Do we need process validation for every production step? No. Only for steps where the output cannot be verified by subsequent monitoring or measurement. A dimensional inspection after machining is verification. A steam sterilisation cycle is validation territory because you cannot inspect sterility on every unit.

How often do we need to revalidate a process? Whenever there is a significant change (equipment, materials, operators, environment, specifications), or at a defined periodic interval driven by risk. Annual revalidation for high-risk processes is common; three-year cycles can be acceptable for stable low-risk processes with continuous monitoring.

Is UDI marking enough for traceability under 7.5.9? UDI covers identification under 7.5.8 and is part of traceability, but clause 7.5.9 also requires the link back to components, materials, and process records. UDI without batch record linkage does not satisfy the clause alone.

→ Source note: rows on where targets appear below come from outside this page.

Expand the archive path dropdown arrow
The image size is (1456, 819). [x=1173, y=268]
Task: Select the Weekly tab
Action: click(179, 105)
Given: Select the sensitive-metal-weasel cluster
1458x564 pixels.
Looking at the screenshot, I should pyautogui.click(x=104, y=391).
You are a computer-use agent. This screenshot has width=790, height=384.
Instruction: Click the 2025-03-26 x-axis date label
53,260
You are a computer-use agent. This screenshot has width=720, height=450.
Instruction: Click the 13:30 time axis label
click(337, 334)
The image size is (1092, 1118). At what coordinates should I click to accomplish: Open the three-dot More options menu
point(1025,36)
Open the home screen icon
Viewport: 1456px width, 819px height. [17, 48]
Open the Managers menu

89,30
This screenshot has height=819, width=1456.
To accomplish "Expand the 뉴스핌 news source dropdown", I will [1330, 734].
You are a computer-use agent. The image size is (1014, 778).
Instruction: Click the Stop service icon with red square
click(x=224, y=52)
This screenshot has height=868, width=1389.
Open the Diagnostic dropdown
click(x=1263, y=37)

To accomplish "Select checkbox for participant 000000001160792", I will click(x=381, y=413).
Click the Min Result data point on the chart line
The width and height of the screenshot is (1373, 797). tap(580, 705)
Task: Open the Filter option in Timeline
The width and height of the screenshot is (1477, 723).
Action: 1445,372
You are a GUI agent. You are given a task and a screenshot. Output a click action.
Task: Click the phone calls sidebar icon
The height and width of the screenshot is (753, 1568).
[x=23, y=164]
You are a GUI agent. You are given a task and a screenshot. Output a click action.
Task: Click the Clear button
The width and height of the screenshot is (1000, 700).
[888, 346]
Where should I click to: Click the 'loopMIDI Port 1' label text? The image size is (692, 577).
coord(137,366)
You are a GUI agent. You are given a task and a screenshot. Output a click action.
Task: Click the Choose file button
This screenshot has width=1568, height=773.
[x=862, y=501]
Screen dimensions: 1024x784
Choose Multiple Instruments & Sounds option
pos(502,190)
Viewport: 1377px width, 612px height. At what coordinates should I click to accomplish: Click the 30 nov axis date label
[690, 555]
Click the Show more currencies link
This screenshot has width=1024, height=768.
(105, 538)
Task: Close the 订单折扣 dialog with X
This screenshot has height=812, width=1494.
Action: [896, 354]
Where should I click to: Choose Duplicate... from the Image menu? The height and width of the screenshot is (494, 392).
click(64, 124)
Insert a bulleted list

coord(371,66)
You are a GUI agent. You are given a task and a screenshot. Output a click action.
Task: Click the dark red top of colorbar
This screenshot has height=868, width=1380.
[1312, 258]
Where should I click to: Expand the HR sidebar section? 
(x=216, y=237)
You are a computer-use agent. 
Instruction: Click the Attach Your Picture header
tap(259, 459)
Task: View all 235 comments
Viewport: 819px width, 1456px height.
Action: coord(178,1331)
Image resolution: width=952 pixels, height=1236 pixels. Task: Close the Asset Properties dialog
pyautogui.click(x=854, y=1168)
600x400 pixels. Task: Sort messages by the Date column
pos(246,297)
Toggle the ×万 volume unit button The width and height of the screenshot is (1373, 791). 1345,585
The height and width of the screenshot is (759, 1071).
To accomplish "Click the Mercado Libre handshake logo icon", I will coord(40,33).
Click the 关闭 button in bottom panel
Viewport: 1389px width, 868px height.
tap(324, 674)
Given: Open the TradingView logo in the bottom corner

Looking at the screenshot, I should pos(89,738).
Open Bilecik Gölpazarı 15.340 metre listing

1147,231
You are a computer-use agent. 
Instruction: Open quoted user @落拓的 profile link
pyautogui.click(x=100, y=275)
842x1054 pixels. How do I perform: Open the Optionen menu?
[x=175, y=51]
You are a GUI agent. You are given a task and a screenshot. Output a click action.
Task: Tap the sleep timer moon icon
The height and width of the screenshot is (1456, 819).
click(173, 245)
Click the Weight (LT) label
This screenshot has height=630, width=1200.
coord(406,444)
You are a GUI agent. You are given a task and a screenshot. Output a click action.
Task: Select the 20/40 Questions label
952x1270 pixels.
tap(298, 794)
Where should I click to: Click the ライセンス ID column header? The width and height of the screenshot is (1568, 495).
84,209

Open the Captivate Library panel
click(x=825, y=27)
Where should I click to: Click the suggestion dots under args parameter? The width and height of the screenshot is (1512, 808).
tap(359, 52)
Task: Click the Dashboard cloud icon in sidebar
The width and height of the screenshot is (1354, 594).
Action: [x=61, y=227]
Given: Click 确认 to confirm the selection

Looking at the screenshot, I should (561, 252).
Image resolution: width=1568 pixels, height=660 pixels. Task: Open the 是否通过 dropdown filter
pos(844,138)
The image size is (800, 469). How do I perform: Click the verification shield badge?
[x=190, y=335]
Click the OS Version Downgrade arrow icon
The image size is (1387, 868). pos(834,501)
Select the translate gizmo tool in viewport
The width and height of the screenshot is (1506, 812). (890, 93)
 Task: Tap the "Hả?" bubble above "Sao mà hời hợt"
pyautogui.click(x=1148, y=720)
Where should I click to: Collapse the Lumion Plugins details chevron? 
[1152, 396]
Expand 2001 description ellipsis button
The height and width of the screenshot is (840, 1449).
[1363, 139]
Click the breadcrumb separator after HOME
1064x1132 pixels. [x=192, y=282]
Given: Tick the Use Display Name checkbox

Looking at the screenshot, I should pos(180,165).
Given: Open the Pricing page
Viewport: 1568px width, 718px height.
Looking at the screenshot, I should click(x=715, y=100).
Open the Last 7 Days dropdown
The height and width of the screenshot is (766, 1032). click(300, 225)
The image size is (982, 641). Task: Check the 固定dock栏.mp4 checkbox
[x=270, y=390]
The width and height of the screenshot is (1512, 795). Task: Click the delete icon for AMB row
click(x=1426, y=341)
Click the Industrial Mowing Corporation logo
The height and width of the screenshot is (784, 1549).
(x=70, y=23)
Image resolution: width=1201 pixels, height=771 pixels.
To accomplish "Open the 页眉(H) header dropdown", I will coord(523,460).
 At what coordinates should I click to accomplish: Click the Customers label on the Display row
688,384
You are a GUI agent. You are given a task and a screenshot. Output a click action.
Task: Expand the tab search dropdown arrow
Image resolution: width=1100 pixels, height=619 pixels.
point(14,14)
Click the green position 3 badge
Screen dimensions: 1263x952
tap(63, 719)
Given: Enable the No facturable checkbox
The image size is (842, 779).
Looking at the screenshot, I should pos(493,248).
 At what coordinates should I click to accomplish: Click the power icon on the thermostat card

What retention period applies to batch records? MDR requires records to be kept for at least 10 years after the last device is placed on the market, and at least 15 years for implantable devices.

Can electronic batch records replace paper? Yes, provided the eQMS or MES is validated (clause 7.5.6 covers software used in production), records are controlled, audit trails are intact, and retention requirements are met.

Sources

  1. Regulation (EU) 2017/745 on medical devices, consolidated text. Article 10, Annex IX section 2.2.
  2. EN ISO 13485:2016+A11:2021, Medical devices — Quality management systems — Requirements for regulatory purposes. Section 7.5.